The Problem With Project-Based Learning

Smart Classroom Management: The Problem With Project-Based Learning

Many years ago, my 4th grade class took part in a school-wide science fair. There were awards for best projects per grade level, best projects overall, and various other categories.

The teachers acted as judges.

A boy named Seth had what I believed to be the best project in the school. It was a brilliant look at how weather affected the performance of different sizes and configurations of rockets he’d made in his garage.

He didn’t come close to winning. You see, Seth did the project all by himself. And it showed. His tri-fold display board had all the earmarks of a nine-year-old boy—uneven scissor cuts, finger smudges, and remnants of crusted glue.

The rockets, which he displayed in front of his 2D presentation, were unpainted and appeared crude and haphazard. (They were anything but.)

The winning projects were a complete inverse. Lacking depth or creativity—and in most cases pulled right off of the internet—their 2Ds were beautifully designed.

Bright, colorful, pin-neat, and with perfect grammatical sentences. Scientific method followed to a tee.

And clearly not done by elementary age children.
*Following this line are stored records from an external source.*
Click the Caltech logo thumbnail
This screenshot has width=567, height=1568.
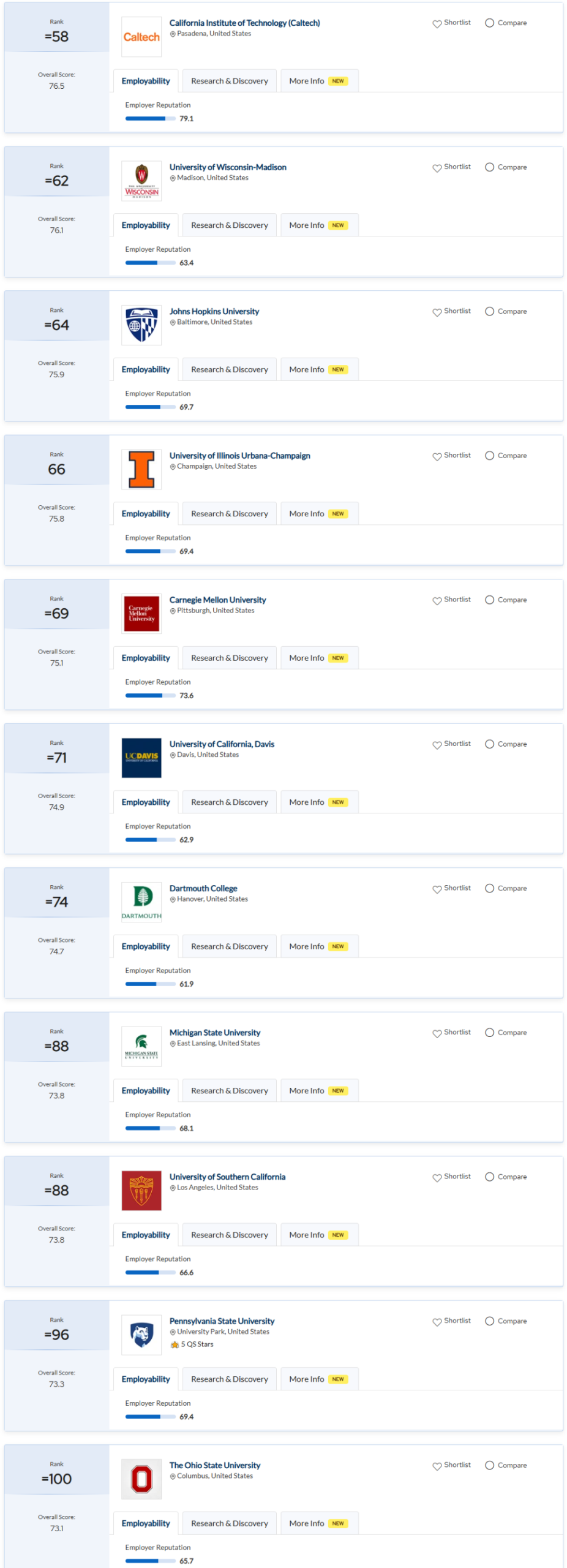141,37
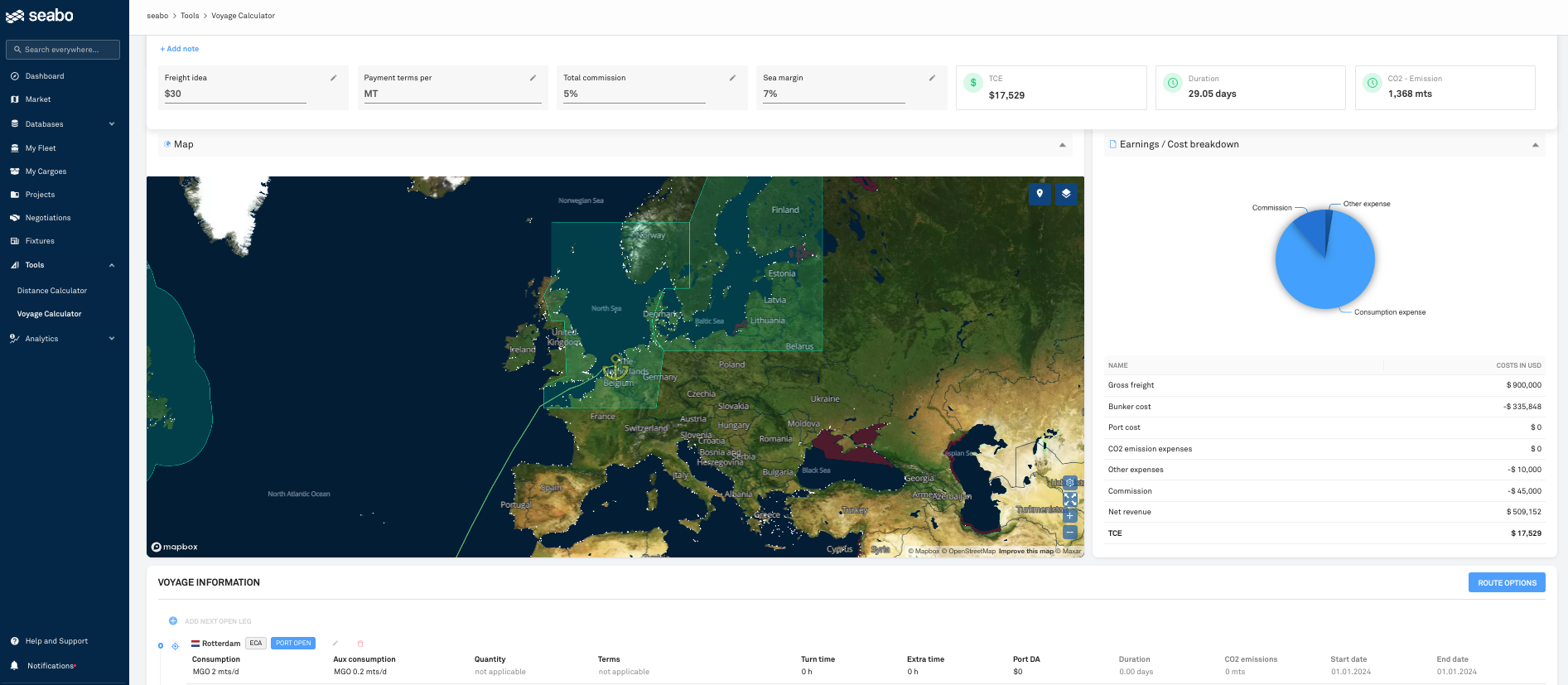This screenshot has height=685, width=1568.
Task: Zoom in on the map
Action: (1070, 516)
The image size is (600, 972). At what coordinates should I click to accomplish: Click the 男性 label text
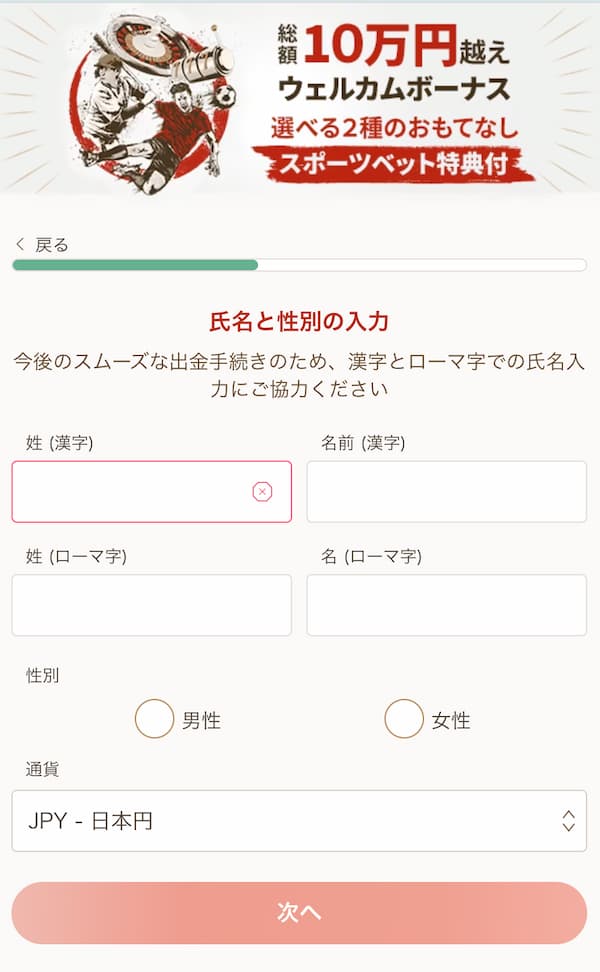[x=201, y=720]
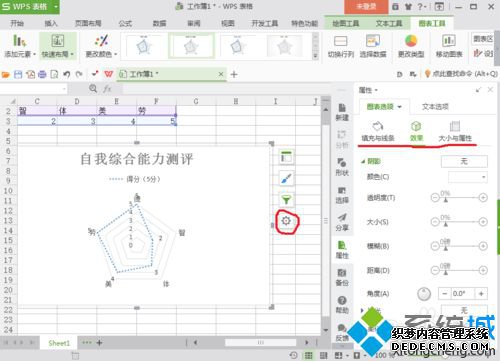Select the Effects icon in properties panel
This screenshot has height=361, width=500.
416,127
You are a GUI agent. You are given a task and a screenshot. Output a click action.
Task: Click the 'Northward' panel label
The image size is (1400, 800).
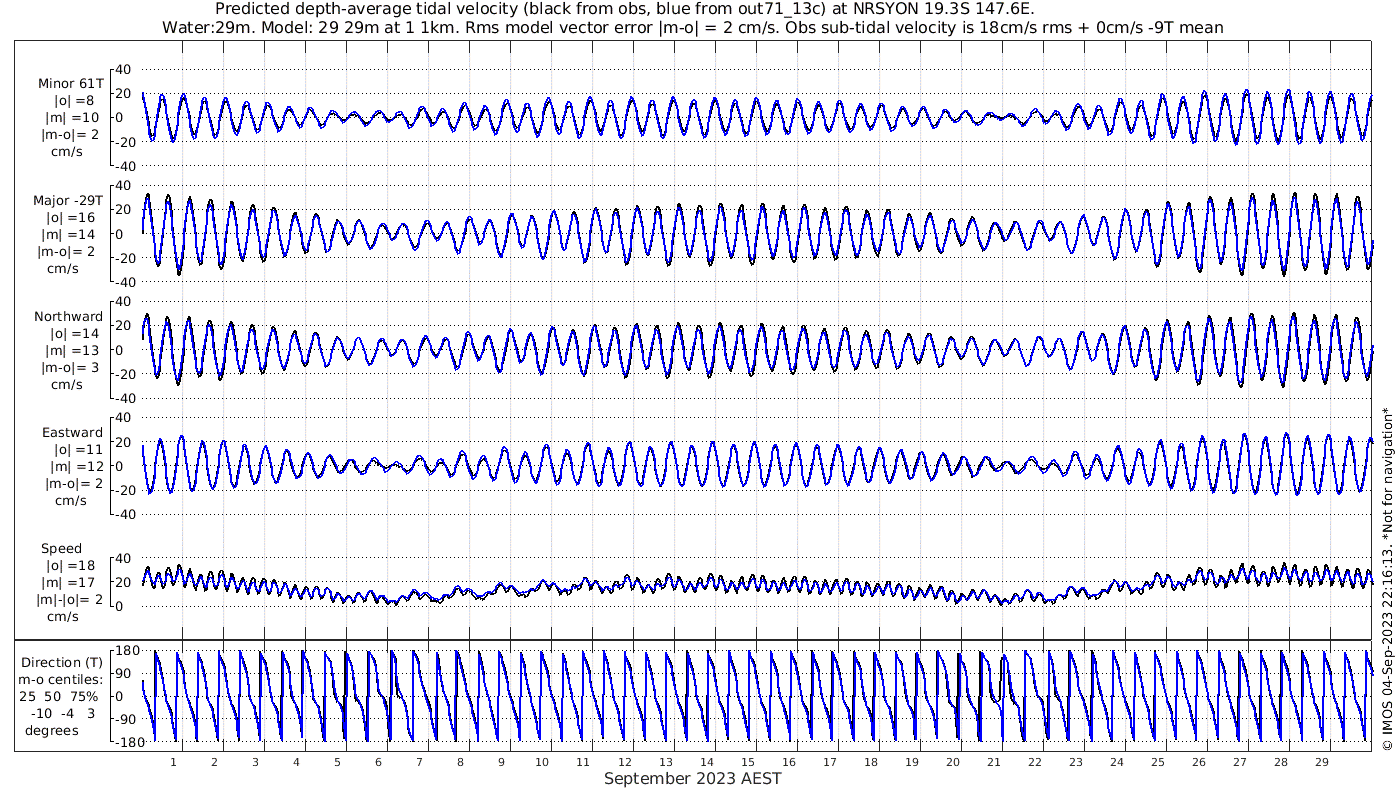tap(68, 317)
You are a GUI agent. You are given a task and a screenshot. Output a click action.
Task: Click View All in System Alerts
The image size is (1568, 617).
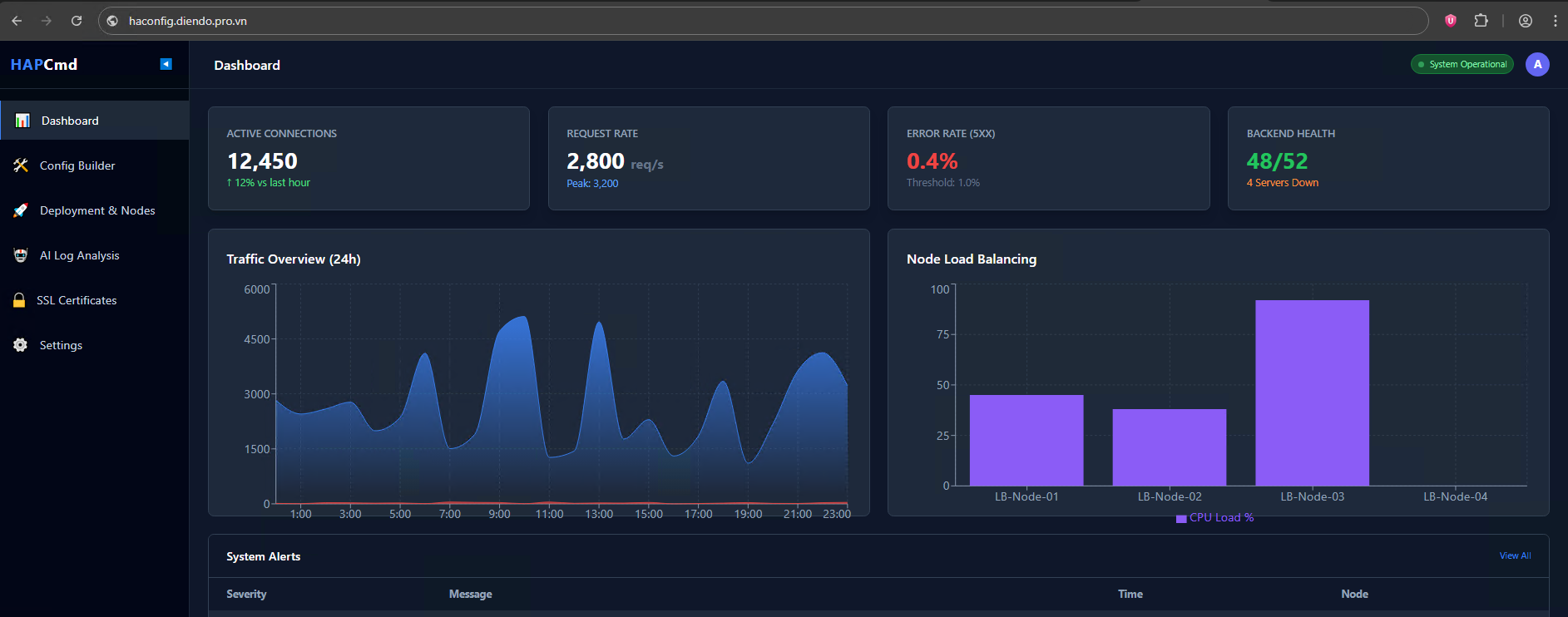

Presumably, the winning students did help with their projects. But amid all the attention they got that evening—the proud smiles, applause, photos, and balloons—it was hard not to be discouraged. The whole affair was farcical.

Meanwhile, none of my students received any recognition and I knew I couldn’t tell them why.

Refuse

Allowing anyone other than students to play an active role in project-based learning is a bad idea. It’s unfair. It’s dishonest. It’s discriminatory toward students who do the work themselves.

It also leaves them jaded and questioning why they should even try or whether everything in life is similarly rigged.

As for the students whose parents or teachers do most of the work for them, they do get the glory and the plaudits. But they lose out on what really matters, which is the learning and experience of working through challenges to create something interesting and uniquely theirs.

Furthermore, they know they didn’t actually do the work, which can destroy their self-worth and leave them afraid to try anything on their own.

The first step in fixing the problem is to refuse to play along. Make the practice of allowing adults to help forbidden in your classroom. Be willing to let your projects look like they were done by children.

Guidelines

What follows is a list of guidelines that can help you protect the integrity of project-based work.

1. Take time to teach the scientific method—or applicable method depending on the subject—in detail and allow your students many opportunities to practice and master the process through repetition before considering individual projects.

2. Require that your students create every aspect of their project independently. Yes, they may ask you clarifying questions and their parents’ opinion on areas of their project. But the work is on them.

3. Be willing to disallow, require a redo, or remove points for any part of a project that was clearly done by an adult or pulled right off the internet. If you observe the work closely, and look out for it, it’s easy to tell.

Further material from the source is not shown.